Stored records
[Start of Attachment]
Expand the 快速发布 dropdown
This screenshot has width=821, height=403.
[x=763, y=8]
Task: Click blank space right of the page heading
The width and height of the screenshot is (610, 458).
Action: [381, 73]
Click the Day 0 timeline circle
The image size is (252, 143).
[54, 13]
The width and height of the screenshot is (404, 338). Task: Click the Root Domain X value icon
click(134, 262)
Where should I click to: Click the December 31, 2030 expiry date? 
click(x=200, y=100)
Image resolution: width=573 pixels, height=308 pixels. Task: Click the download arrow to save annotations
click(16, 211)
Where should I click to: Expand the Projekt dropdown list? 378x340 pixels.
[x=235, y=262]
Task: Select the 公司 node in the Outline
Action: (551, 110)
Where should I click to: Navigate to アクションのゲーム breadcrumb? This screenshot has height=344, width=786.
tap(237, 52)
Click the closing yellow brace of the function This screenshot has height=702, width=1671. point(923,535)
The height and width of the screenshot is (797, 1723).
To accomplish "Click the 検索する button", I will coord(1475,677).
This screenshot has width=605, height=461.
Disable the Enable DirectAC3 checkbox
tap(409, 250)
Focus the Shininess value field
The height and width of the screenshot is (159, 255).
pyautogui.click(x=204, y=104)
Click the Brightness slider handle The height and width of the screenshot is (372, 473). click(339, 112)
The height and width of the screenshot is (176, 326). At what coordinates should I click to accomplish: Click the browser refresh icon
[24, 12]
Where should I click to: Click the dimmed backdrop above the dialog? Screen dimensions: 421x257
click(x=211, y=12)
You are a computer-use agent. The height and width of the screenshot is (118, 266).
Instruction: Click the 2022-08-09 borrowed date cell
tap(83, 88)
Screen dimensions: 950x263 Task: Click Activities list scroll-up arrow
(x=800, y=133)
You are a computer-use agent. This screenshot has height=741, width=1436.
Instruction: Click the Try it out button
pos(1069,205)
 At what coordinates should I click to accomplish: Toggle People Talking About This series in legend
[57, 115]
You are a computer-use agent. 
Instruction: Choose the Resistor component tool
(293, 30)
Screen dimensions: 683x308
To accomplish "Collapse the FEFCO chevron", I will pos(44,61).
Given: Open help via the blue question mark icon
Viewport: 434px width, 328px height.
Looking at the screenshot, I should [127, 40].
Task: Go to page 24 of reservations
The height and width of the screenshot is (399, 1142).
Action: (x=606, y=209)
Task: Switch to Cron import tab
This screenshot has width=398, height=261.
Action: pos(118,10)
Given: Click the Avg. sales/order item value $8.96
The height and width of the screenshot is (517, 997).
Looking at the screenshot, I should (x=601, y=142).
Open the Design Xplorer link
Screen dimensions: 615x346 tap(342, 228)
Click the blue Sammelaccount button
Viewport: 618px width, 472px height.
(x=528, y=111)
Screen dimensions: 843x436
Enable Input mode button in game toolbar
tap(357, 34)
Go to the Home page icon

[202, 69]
[End of Attachment]
* ACTIVITY:
What is asked for is an exact copy of the lines above from the one containing "The height and width of the screenshot is (517, 997)." through the one containing "Screen dimensions: 843x436", and only those.

* SOLUTION:
The height and width of the screenshot is (517, 997).
Looking at the screenshot, I should (x=601, y=142).
Open the Design Xplorer link
Screen dimensions: 615x346 tap(342, 228)
Click the blue Sammelaccount button
Viewport: 618px width, 472px height.
(x=528, y=111)
Screen dimensions: 843x436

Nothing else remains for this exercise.